WHAT NEEDS TO BE DONE »
With the images set aside, retype every record below character for character.

Stored records »
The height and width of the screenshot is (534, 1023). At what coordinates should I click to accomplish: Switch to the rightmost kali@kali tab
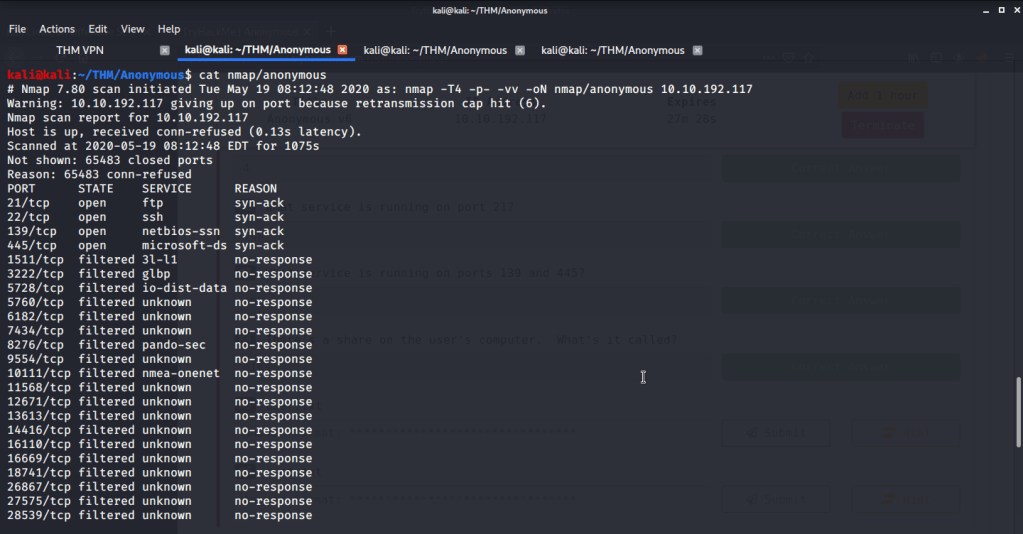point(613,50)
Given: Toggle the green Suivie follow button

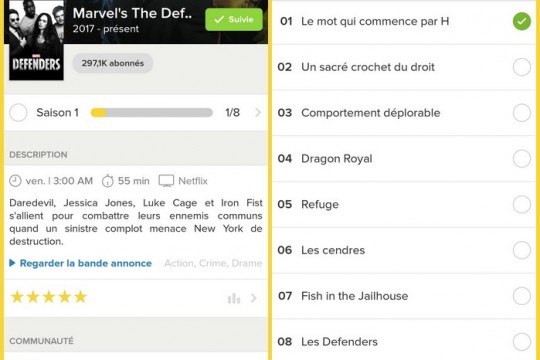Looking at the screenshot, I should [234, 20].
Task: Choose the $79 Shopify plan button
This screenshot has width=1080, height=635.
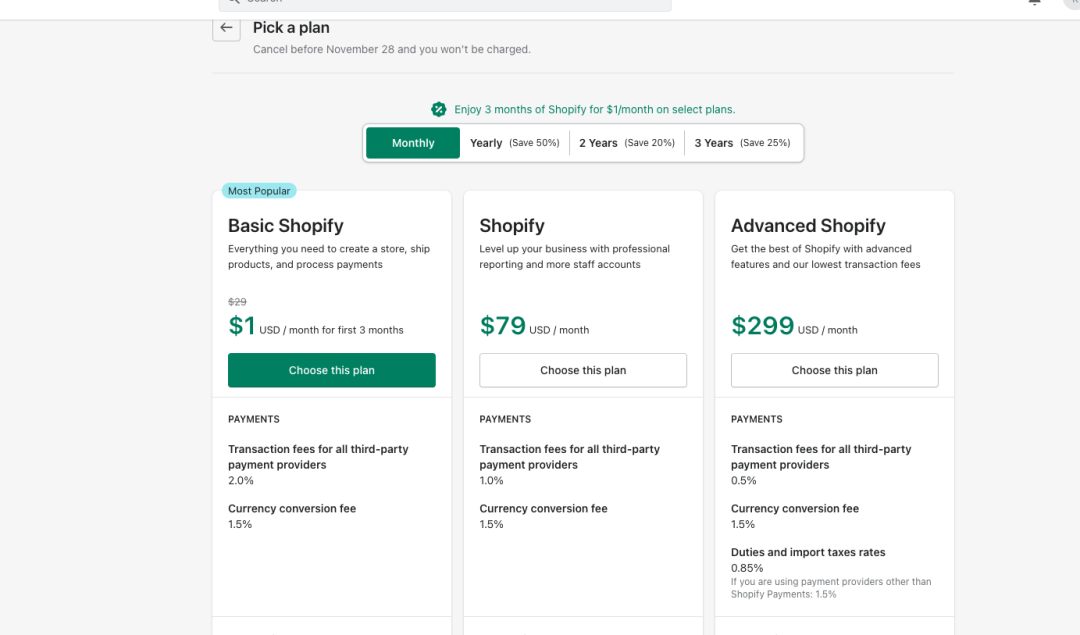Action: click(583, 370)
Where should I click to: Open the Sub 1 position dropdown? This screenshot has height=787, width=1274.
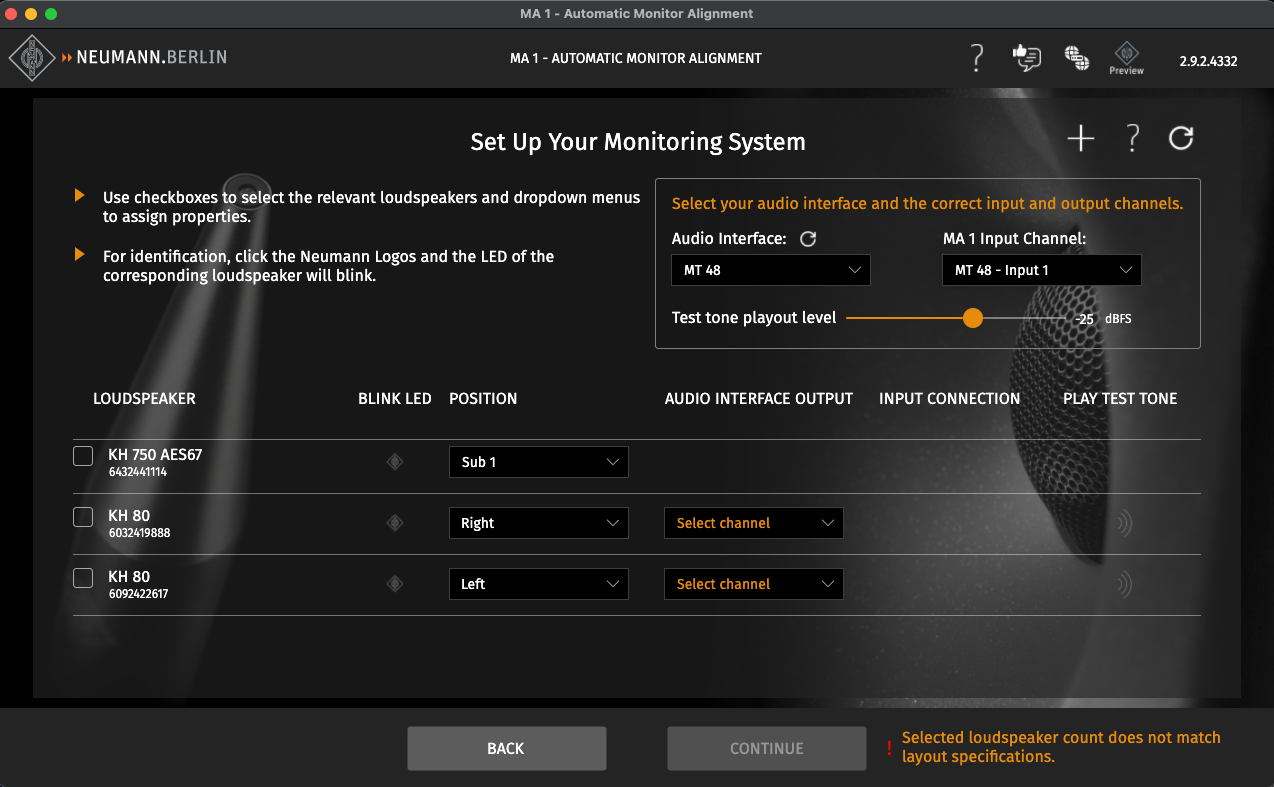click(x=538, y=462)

TASK RESULT »
The height and width of the screenshot is (534, 1023). At what coordinates should I click to accomplish: Switch to the rightmost kali@kali tab
point(613,50)
Given: Toggle the green Suivie follow button

Looking at the screenshot, I should [234, 20].
Task: Choose the $79 Shopify plan button
This screenshot has width=1080, height=635.
Action: click(583, 370)
Where should I click to: Open the Sub 1 position dropdown? This screenshot has height=787, width=1274.
click(x=538, y=462)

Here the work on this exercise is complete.